Cadê o Toucinho? (ou Por Onde o Brasil Passou)

Brincadeira de roda e a história da política brasileira de Jânio a Lula.

Falarei de uma antiga brincadeira de roda:

“Cadê o toucinho daqui? — O gato comeu; Cadê o gato? — Foi pro mato. Cadê o mato? — O fogo queimou; Cadê o fogo? — A água apagou; Cadê a água? — O boi bebeu; Cadê o Boi? — Foi buscar milho. Cadê o Milho? — O padre levou. Cadê o padre? — Foi rezar missa. Então vou procurar… — Foi por aqui, foi por ali e por ali passou.”

Todos correm à busca de um esconderijo e o líder escolhido vai procurar. No caso, o padre é o grande vilão, que leva o que a pessoa tem de primário para a sobrevivência. Passa-se a vida procurando o vilão, mas o mesmo nunca é encontrado. Sabendo-se apenas que está cumprindo seu mister em um lugar qualquer.

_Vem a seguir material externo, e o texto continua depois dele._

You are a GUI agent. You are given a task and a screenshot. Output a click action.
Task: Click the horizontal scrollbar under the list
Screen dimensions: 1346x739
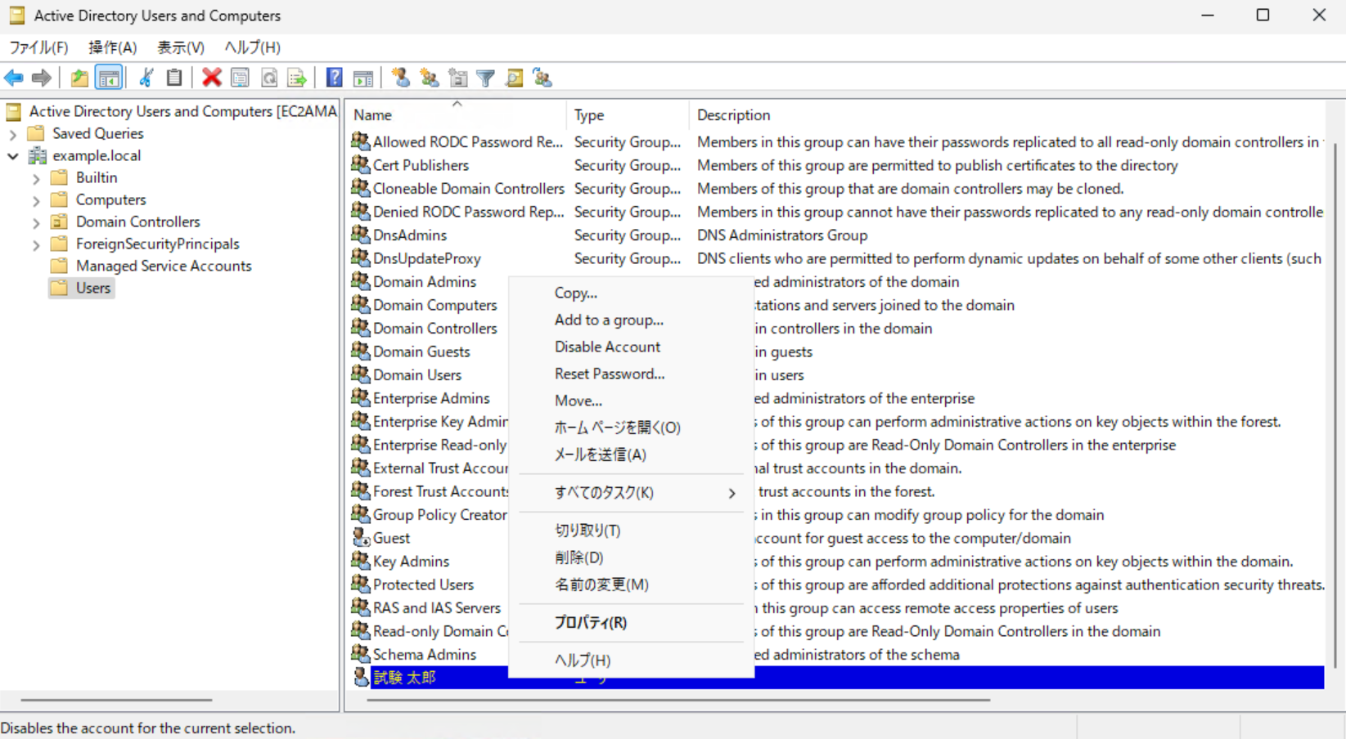point(678,700)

Trazendo a brincadeira para a atualidade, o padre seria substituído pelo político. Não que sejam inúteis, mas sempre nos trazem a mensagem do progresso e do bem-estar enquanto o “toucinho” some. Cadê o dinheiro daqui? O político levou. Foi procurado e encontrado, porém a brincadeira não valeu porque o sujeito que se procurava não era aquele que foi encontrado.

O Carrossel de Presidentes

A brincadeira entrou em desuso, mas de uma coisa tenho certeza: sei que foi por ali, por aqui e por aqui passou.

Lembro de um presidente que renunciou seis meses após a posse (Jânio); de um plebiscito do sim e do não; e de um presidente deposto pelos militares, que governaram por mais de vinte anos. Tenho presente quem prometeu acabar com a corrupção e foi cassado por ser corrupto (Collor); de quem prometeu acabar com a inflação e de quem facilitou os grandes esquemas conhecidos como mensalão e petrolão.

Lembro de uma presidenta cassada, de um vice que assumiu e não renunciou. De um presidente que se elegeu no vácuo das oligarquias e não quis compartilhar as benesses. E de um presidente que foi preso, “descondenado” e eleito sabe-se lá como. Lembro de um Brasil que foi por ali, por aqui e o boi lambeu.

O Furdunço e a Aposentadoria

Recentemente, virou num “furdunço”. Muitas coisas aconteceram em nome do Estado Democrático de Direito, numa trapalhada que merece a atenção de historiadores isentos. Nomes ficarão na história com triste memória. E para coroar, o assalto aos aposentados e mais uma CPI que deu em nada pelo excesso de envolvidos — gente da “pica grossa”.

Na verdade, estou mais preocupado com a merreca da minha aposentadoria. Será que o gato comeu ou o padre levou? Por que sumiu? Dizem que o Lula está de olho nela, coisa que duvido; ele gosta de coisas mais polpudas. Mas foi por ali e por ali sumiu. Na verdade, o Lula não sabe de nada. Quem sabe é o Lulinha, a Janja e o Xandão, além de outros tantos impossíveis de nomear.